Is there an easy way to get the URLs of the unread articles

shawn · December 30, 2019, 5:06am

I have a feed that has 1k+ unread articles. My goal is to save all of them into HTML files to read later. I know that’s a long shot, but as a start, how can I get the URLs of them?

Thanks!

shabble · December 30, 2019, 1:49pm


SELECT e.link
FROM
ttrss_entries e
JOIN ttrss_user_entries ue ON e.id = ue.ref_id
WHERE ue.unread=1 
AND ue.feed_id=166

Change that 166 to whatever number appears after f= in the URL when you view the feed:

ttrss_entries.content (or e.content in the context above) has some of the HTML that’s visible when you view articles, so if you have the full-text normally showing you may be able to get away with just pulling those instead of messing with the URL.

rodneys_mission · December 30, 2019, 3:37pm

There shouldn’t be a need to hit the source servers a second time … tt-rss already has the content. Something like this (untested) might work for you:

SELECT
	'<html><head><title>' || en.title || '</title><base href="' || en.link || '" /></head><body>' || en.content || '</body></html>' as HTML

FROM ttrss_user_entries ue

JOIN ttrss_entries en ON (en.id = ue.ref_id)

WHERE ue.feed_id = (SELECT id FROM ttrss_feeds WHERE title = '<your feed name>')
AND ue.owner_uid = (SELECT id FROM ttrss_users WHERE login = '<your user name>')
AND ue.unread IS NOT FALSE

ORDER BY en.date_entered, en.title

Using your favorite scripting language, spool each HTML column into a separate file.

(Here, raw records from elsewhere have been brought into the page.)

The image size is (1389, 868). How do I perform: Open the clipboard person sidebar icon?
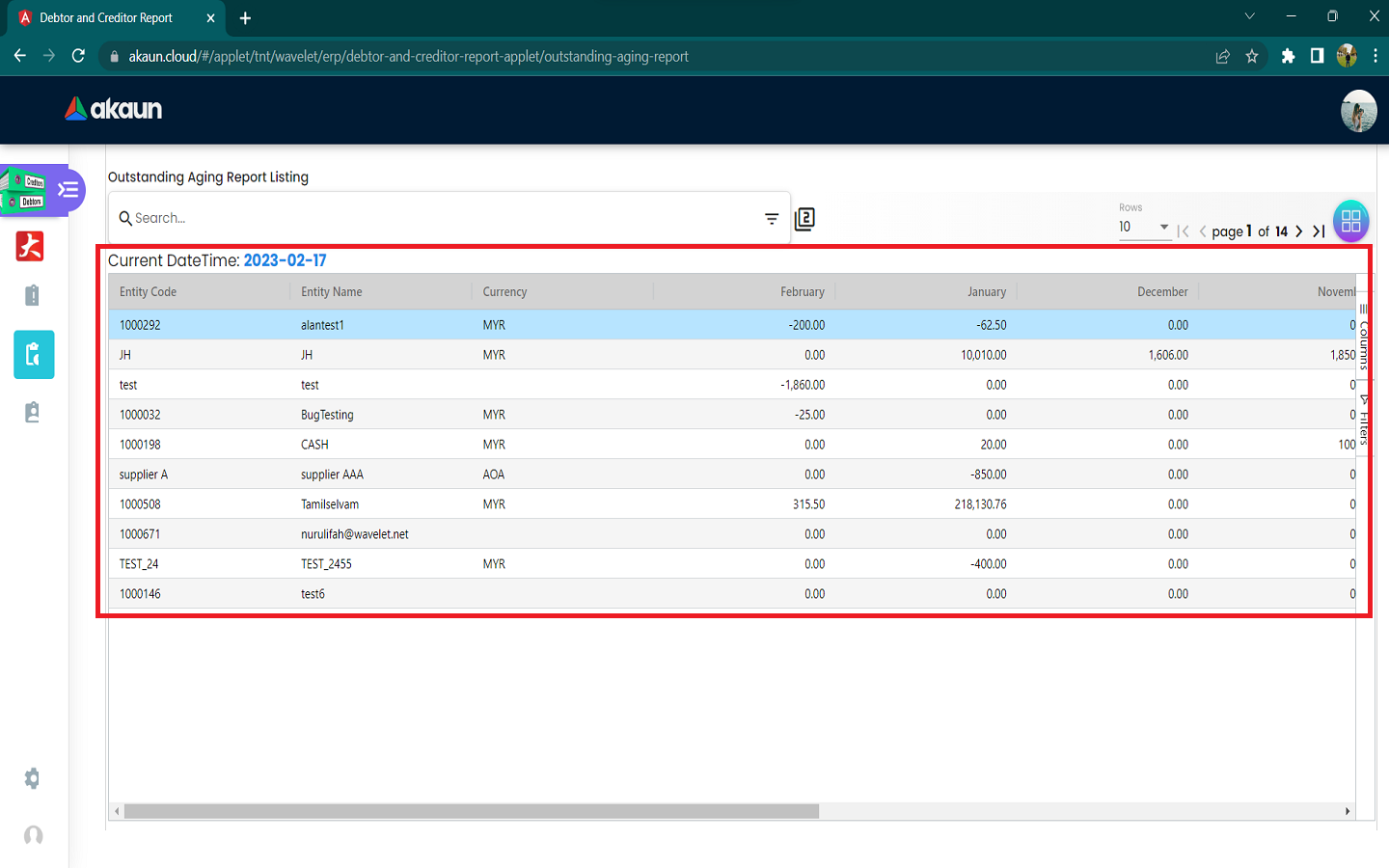33,413
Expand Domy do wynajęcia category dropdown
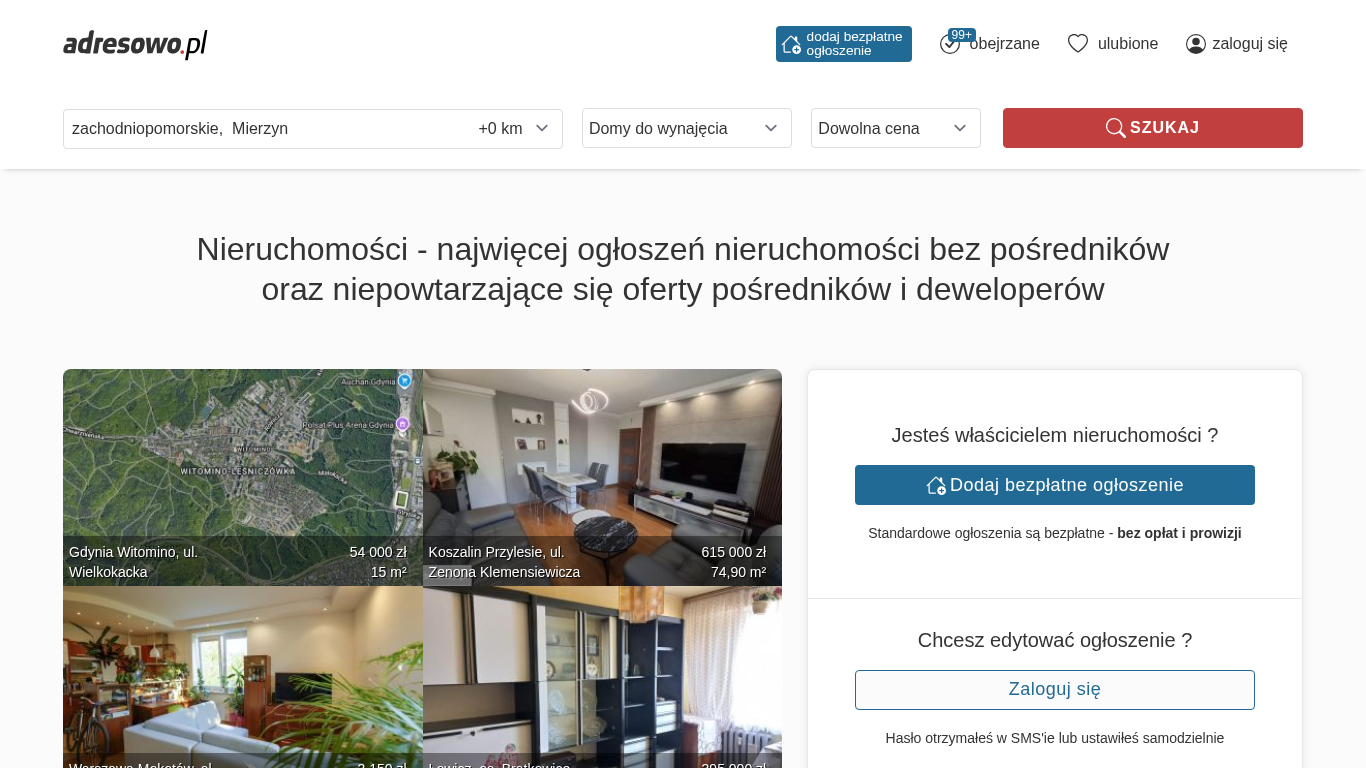The width and height of the screenshot is (1366, 768). pos(687,128)
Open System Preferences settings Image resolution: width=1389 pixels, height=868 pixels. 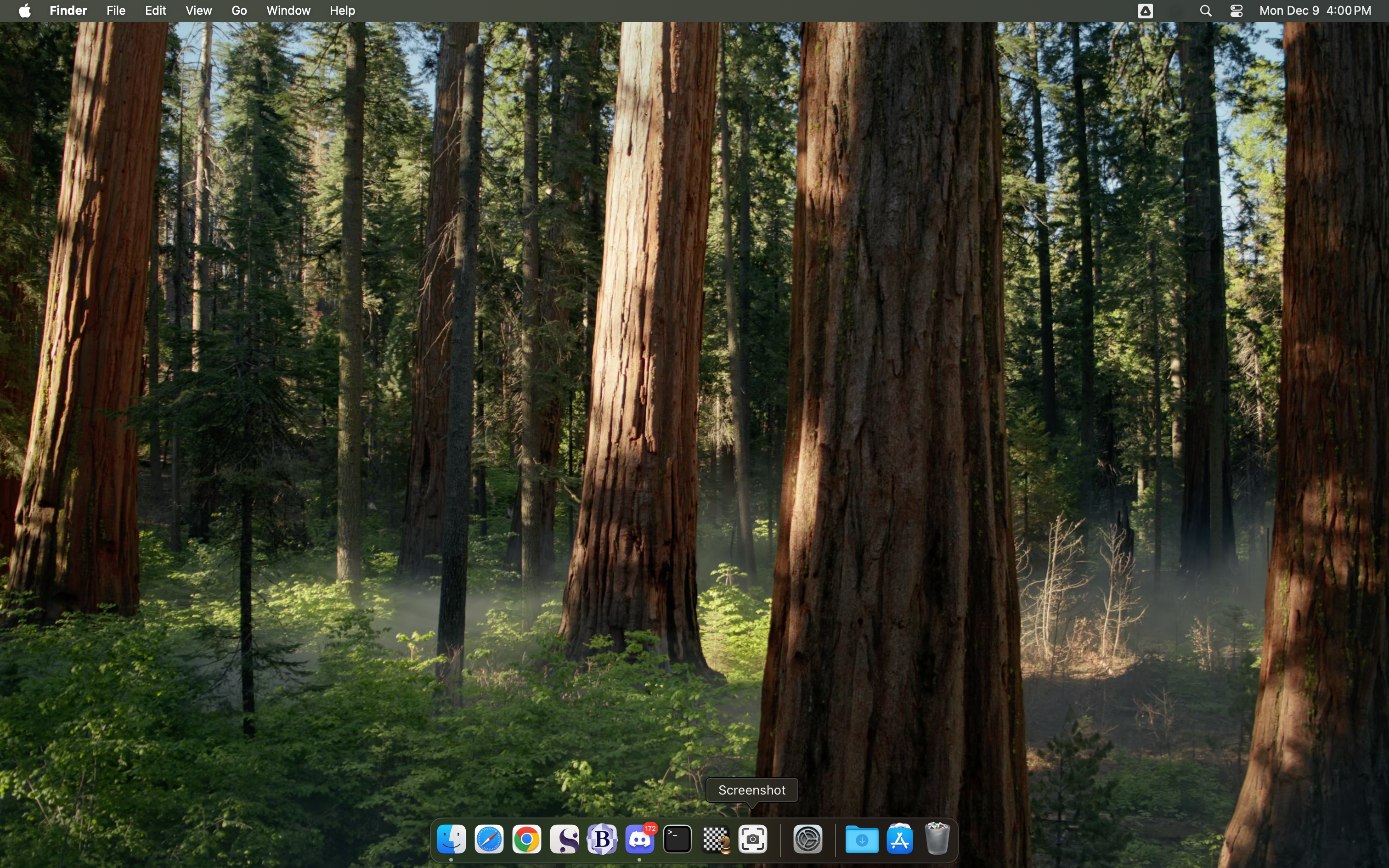pyautogui.click(x=808, y=840)
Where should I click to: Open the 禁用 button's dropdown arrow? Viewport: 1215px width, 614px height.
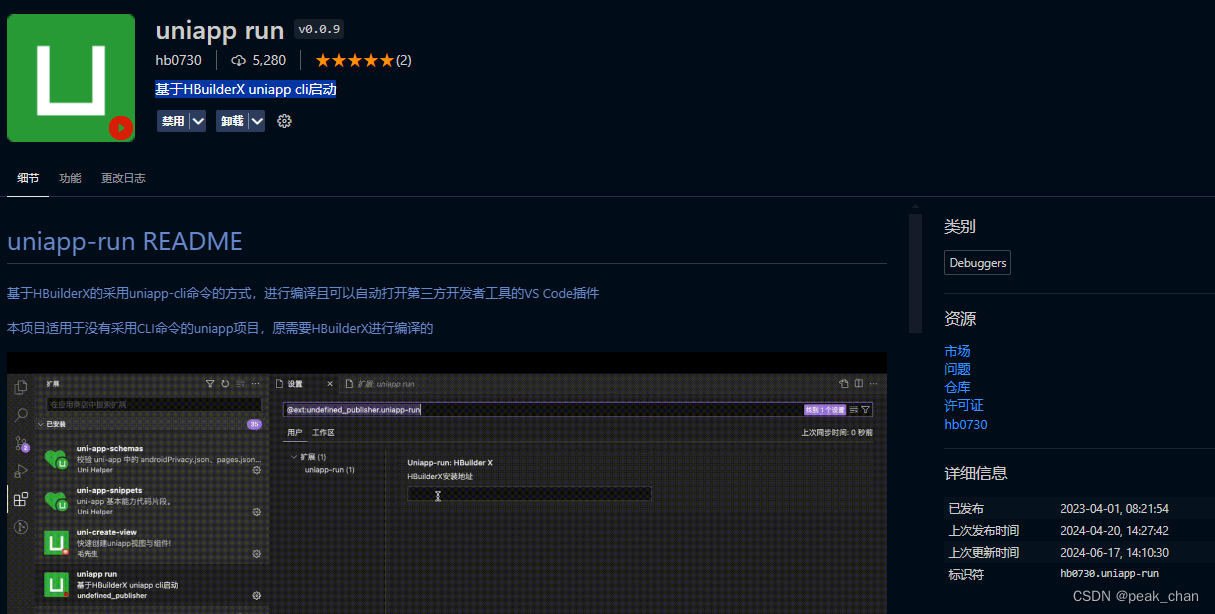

shawn · December 30, 2019, 4:52pm

@shabble
That works! The only change is that “ue.unread=true”

@rodneys_mission
Your SQL also works!

The problem is that the content of the feed is empty. I have to somehow open each URL link in firefox to get the full content and save as HTML file.

I am think about writing a script using autohotkey Any better suggestions?

rodneys_mission · December 30, 2019, 5:20pm

why is your content empty? Is there something wrong with the RSS your feed links to? Is your feed not compliant or are you doing something “tricky”? If the later, maybe look at feediron plugin.
I am a linux and command line guy; I don’t have any advice for windows scripting … except maybe look at cygwin.com and do your scripting with a fsf/gnu tool stack. But pick whatever works for you!

Personally I would use perl or bash to run the sql and save the links, then download them via wget or curl. Maybe ahk has all you need, can’t say.

Inside tt-rss though, if you star or publish these unread articles; they shouldn’t get purged b/f reading them. If they are empty, I’d really recommend looking at feediron. I’d try and stay inside the primary tool (in this case tt-rss) b/f going thru the hoops of writing something that may not be necessary.

YMMV.

shabble · December 30, 2019, 5:35pm

curl or wget, though as noted, it’s strange that content is empty.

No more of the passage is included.